Точно так же частые свидания регента с принцессою Анною Леопольдовной принимались за доказательство их добрых отношений, приписывались заботам ее высочества о прекращении личным посредничеством неудовольствий между принцем-супругом и регентом по делу адъютанта и других арестованных офицеров; между тем за свиданиями этими таились не переговоры, не желание предупредить толки частных людей о размолвке регента с принцем; свидания эти, как оказалось, проходили в весьма горячих постоянных препирательствах, при которых бывший регент, говорят, забывался до того, что однажды высказал даже Анне Леопольдовне, будто от его воли зависит выслать и ее, и супруга ее в Германию, а также – что есть на свете герцог Голштинский, которого он, регент, если будет к тому вынужден, выпишет в Россию.

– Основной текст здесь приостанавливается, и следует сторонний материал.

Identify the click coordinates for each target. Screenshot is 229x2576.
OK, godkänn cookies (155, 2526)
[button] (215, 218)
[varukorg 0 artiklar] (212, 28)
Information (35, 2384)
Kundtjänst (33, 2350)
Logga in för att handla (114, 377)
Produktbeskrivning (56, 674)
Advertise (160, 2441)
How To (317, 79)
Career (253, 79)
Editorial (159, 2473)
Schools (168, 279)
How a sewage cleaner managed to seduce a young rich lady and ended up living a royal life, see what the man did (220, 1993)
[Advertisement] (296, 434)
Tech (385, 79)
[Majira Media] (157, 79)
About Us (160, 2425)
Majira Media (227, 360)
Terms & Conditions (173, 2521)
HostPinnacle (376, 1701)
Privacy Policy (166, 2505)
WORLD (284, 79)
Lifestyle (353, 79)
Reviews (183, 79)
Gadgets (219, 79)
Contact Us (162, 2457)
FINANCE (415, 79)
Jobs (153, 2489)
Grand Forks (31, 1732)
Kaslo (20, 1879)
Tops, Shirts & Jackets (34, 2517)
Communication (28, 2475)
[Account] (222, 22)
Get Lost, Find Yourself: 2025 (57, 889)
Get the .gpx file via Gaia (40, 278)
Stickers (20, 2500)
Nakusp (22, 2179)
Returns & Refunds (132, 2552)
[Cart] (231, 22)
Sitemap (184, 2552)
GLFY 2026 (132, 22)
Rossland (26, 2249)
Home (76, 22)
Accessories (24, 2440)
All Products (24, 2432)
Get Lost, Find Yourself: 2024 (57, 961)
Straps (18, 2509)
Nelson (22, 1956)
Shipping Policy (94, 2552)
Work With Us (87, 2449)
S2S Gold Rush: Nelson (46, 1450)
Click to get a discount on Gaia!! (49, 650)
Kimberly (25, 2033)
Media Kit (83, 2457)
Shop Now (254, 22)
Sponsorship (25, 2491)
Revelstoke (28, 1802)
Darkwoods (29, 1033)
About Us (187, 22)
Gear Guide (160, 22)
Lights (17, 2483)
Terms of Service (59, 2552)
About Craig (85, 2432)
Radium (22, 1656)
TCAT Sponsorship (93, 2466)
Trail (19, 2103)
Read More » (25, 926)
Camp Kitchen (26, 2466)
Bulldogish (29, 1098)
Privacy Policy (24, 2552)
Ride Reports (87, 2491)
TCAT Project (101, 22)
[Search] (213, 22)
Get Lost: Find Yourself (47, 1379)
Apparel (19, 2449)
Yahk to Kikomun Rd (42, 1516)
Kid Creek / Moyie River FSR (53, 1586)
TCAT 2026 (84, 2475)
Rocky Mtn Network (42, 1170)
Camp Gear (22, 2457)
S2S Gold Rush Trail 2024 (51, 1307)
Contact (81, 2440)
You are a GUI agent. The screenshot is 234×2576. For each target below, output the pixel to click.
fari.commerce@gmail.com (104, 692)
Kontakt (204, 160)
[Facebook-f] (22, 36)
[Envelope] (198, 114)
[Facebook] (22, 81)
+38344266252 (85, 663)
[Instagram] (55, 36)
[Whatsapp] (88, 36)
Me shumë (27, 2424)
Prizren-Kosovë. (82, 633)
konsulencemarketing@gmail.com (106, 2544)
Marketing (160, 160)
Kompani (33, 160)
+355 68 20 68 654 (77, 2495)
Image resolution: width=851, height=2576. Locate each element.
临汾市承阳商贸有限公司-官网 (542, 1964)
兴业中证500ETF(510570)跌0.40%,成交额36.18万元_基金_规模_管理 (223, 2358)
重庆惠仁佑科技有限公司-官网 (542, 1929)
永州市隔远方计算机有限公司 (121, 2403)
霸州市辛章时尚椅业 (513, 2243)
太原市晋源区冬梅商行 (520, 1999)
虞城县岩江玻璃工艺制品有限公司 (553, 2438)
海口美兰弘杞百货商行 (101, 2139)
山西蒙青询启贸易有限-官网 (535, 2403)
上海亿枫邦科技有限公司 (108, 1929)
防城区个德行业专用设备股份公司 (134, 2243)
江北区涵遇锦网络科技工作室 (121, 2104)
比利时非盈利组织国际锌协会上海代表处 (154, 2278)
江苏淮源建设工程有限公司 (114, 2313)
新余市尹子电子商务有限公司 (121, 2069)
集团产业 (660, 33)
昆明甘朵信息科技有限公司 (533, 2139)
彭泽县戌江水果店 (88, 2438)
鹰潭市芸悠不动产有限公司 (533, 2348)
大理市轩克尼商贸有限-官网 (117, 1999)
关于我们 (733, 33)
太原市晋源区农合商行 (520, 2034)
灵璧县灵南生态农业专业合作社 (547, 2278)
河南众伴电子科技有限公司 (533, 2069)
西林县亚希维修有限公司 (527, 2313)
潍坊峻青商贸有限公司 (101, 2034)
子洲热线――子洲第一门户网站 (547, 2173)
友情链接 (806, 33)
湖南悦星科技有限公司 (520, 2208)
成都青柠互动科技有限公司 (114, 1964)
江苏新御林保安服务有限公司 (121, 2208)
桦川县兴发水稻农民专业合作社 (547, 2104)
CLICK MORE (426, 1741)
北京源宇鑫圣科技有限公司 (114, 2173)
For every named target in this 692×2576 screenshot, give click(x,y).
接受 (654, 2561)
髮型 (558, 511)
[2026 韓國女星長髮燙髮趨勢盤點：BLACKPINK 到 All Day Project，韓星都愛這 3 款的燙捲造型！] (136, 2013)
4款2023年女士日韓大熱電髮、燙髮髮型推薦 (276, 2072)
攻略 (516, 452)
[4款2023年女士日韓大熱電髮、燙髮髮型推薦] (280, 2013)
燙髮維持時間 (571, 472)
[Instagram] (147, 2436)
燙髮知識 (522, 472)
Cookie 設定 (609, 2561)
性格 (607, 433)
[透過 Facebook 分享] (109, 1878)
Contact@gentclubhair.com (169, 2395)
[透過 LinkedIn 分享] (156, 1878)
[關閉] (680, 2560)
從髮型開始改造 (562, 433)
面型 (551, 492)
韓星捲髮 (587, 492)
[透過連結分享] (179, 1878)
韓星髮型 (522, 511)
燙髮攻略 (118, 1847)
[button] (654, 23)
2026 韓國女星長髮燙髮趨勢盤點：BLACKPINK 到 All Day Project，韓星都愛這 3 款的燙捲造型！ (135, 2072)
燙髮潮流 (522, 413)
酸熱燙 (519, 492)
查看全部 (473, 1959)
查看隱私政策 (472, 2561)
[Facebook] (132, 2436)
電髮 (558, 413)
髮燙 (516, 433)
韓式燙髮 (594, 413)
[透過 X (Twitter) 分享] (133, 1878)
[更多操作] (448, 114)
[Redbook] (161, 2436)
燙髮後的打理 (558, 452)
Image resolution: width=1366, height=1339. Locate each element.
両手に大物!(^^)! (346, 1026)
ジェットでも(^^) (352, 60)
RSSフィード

После такого заявления всякое соглашение стало невозможным, так как принцесса слишком тонко и жизненно глядит на вещи, чтобы не понять, чего можно ожидать при таких обстоятельствах, а также слишком умна и решительна, чтобы не почувствовать и не предупредить неосмотрительных и смелых замыслов герцога Курляндского.

В этом положении стояло дело в субботу поутру 8-го ноября, когда граф Миних явился к Анне Леопольдовне, дабы представить ей нескольких кадет для выбора пажей ее высочеству. При этом свидании они оказались одни, и не знаю, принцесса ли начала разговор или фельдмаршал подал повод к разговору, спросив о причине озабоченного вида ее высочества (хотя причин ее озабоченности он не мог не знать).

Ваше превосходительство легко представите себе, что, раз принцесса решилась открыться фельдмаршалу, она при своем живом характере нашла и достаточно сильные выражения для изображения своего положения в самых ярких и трогательных красках. Она рассказала фельдмаршалу, что с первой минуты кончины, покойной государыни и она, и принц-супруг беспрерывно подвергаются величайшим оскорблениям и обидам; что они живут под непрерывным опасением насилия со стороны регента, и, кажется, им не остается другого выхода, как выехать из России; что они, вероятно, вскоре и примут такое решение, потому просят фельдмаршала употребить всю свою силу и влияние у герцога, дабы в таком случае им разрешено было взять с собою сына, с целью охранить самодержца всероссийского от опасностей, которыми он оказался бы окруженным, оставаясь в руках лиц, враждебных и ему, и его родителям.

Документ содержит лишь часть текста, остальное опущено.